How to Create an Energy-Smart Food System
Across Africa, many rural communities still depend on manual and animal power for their farm needs, whether it is for production, harvesting or postharvest activities. In fact, in sub-Saharan Africa, engine power represents a meagre 10 per cent of all energy used on farms, compared to 50 per cent in developing regions.
Without access to mechanised tools and technologies, farming is a tough, laborious and time-consuming process. Farmers are often left with small harvests, low incomes, and poor food and nutrition security. Those who do have access to energy are often reliant on unsustainable sources such as fuelwood, charcoal or farm residues, which exacerbate air pollution and deforestation.
Improving access to reliable and sustainable energy sources offers the promise and potential of transforming the lives of entire populations across the African continent, whether it is by reducing the drudgery of farm work, generating higher incomes or improving the health and well-being of millions.
So how can Africa embrace a combination of energy sources to shape more productive, sustainable and resilient farms for an energy-smart food system?
Based on the findings from Mamo Panel's new report, Energized: Policy innovations to power the transformation of Africa's agriculture and food system, we have identified some promising avenues along the entire agri-value chain.
Firstly, embracing the full suite of energy solutions available can help farmers throughout the planting season. Small-scale, micro and nano solutions offer a range of possible energy sources, tailored specifically to the needs of farmers.
And when African farmers have 10 times fewer mechanised tools than farmers in other developing regions, these solutions can urgently address the fact that access has not grown in line with need.
Renewable energy sources can provide a clean, sustainable and reliable way to ease the slog of farm work, whilst meeting increased food demand created by rapid population growth, urbanisation and a rise in middle-class consumers with a growing taste for different foods.
☆ ☆ ☆ ☆
**Parts of the exercise**
1. According to the text on energy-smart food systems, what share of all energy used on farms in sub-Saharan Africa comes from engine power?
2. Carry on the text about energy-smart food systems from its final sentence.

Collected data
☆ ☆ ☆ ☆
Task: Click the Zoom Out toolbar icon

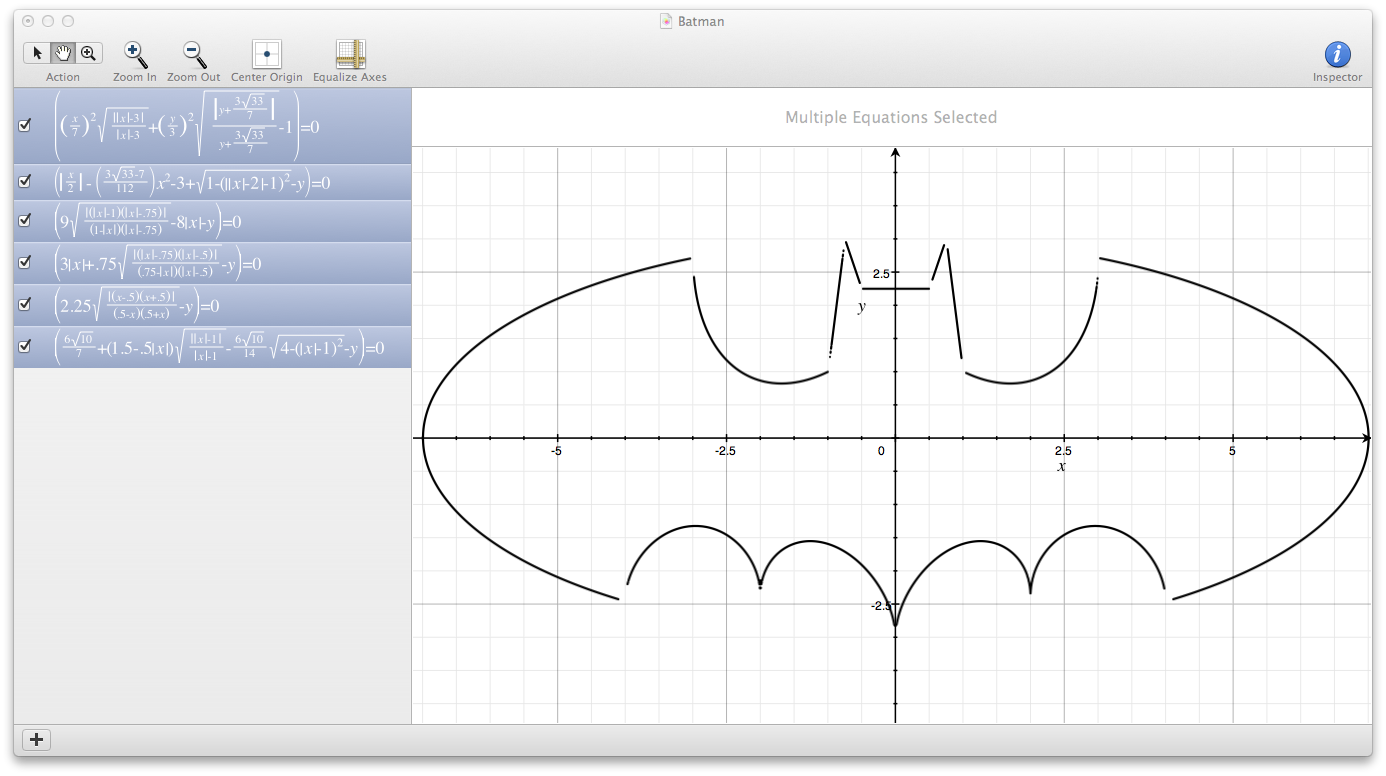Action: pyautogui.click(x=193, y=52)
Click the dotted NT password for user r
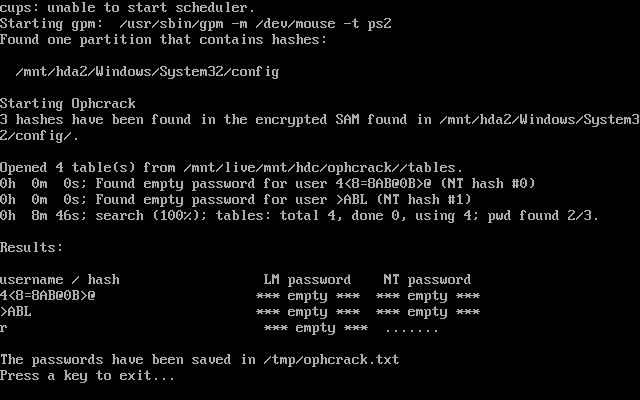This screenshot has width=640, height=400. click(411, 328)
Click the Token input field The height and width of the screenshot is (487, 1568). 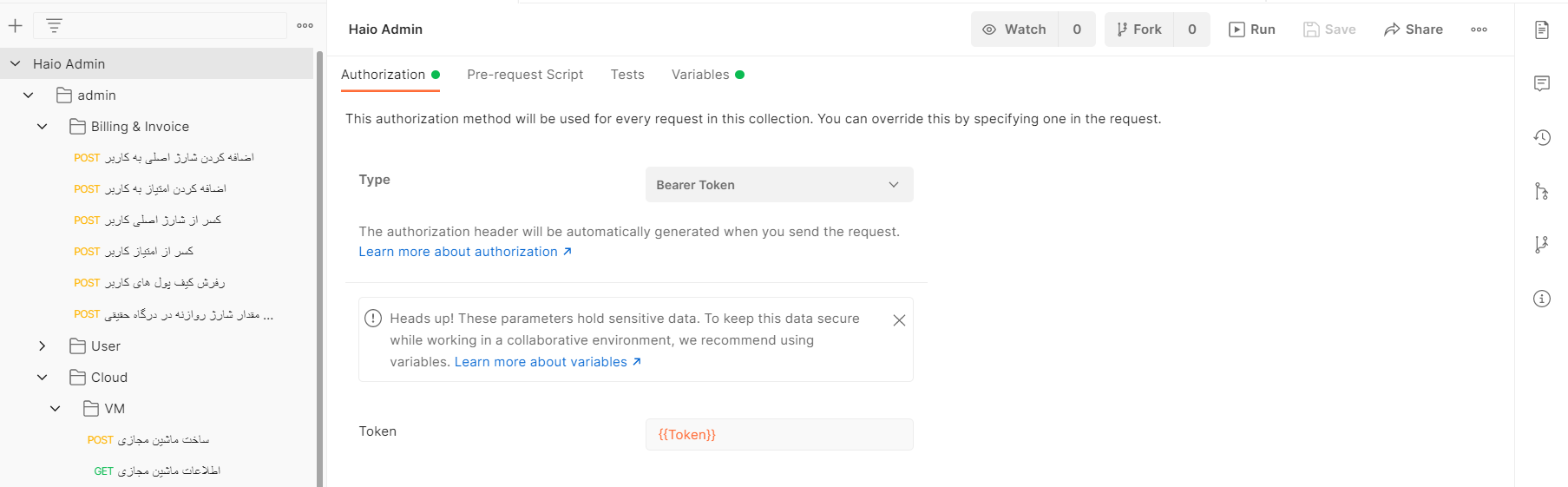pyautogui.click(x=778, y=435)
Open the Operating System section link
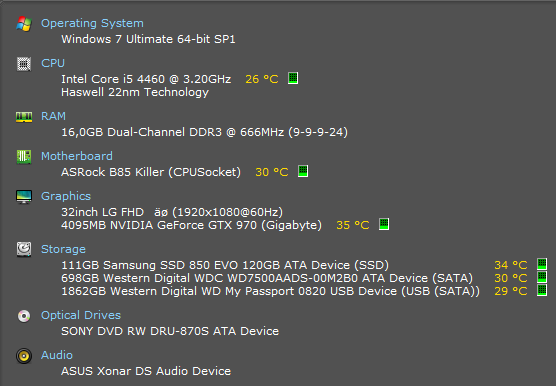 point(92,23)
☆ ☆ ☆ ☆
**Answers in order**
1. A meager 10 percent.

2.
Solar-powered pumps, for instance, are already being effectively used to minimise the arduous process of irrigating crops. In northern Benin, solar-powered drip irrigation pumps were installed on small plots around half a hectare large. Families were able to grow and consume more nutritious food, as well as increase their income, compared to families that still used hand-watering methods.
And when compared with households using gas-powered pumps, these solar-irrigation methods were more cost-effective over time and ultimately better for the environment as they do not emit greenhouse gases (GHG).
Secondly, improved, off-grid technologies that allow cooling, chilling, pressing and drying of harvested crops can effectively reduce post-harvest losses, improving profitability and productivity on farms.
In Kenya, for instance, due to a lack of sufficient storage and transportation infrastructure, around half of the milk produced does not reach dairy producers and is effectively wasted.
To address this, SunDanzer, in collaboration with Winrock International, developed a small-scale, solar-powered portable cooling system. The system significantly reduces the amount of spoiled milk, increasing productivity and incomes whilst being a reliable and sustainable method of storage. It is estimated that by scaling this system across Kenya, around one million dairy farmers can benefit.
Likewise, in Cameroon, farmers are often forced to sell their produce for lower prices due to a lack of capacity to process large harvests. But, a low-cost, ventilated gas dryer allows farmers to dry these crops, meaning they can be sold to more distant and profitable markets. These gas dryers work across several types of produce, including greens, mushrooms, fruits, spices, meat and fish.
Thirdly, embracing clean energy sources can also help address the challenges that arise when African households cook food, thereby improving the health and well-being of millions. Millions of Africans cook indoors, in poorly ventilated spaces, burning wood, crop residues and animal dung as fuel. This releases harmful fumes, which are said to be responsible for the deaths of more than 600,000 Africans who breathe in this toxic air.
That is why the government of Mali gave out 500,000 fuel efficient cookstoves to reduce the reliance on traditional sources of biomass, like wood and crop residues. Compared to a three-stone fire, the use of these stoves reduced the average household spend on fuel by a quarter and the amount of air pollution by half. And as deforestation and climate change makes biomass resources scarcer, these kinds of clean energy sources will become even more integral for cooking.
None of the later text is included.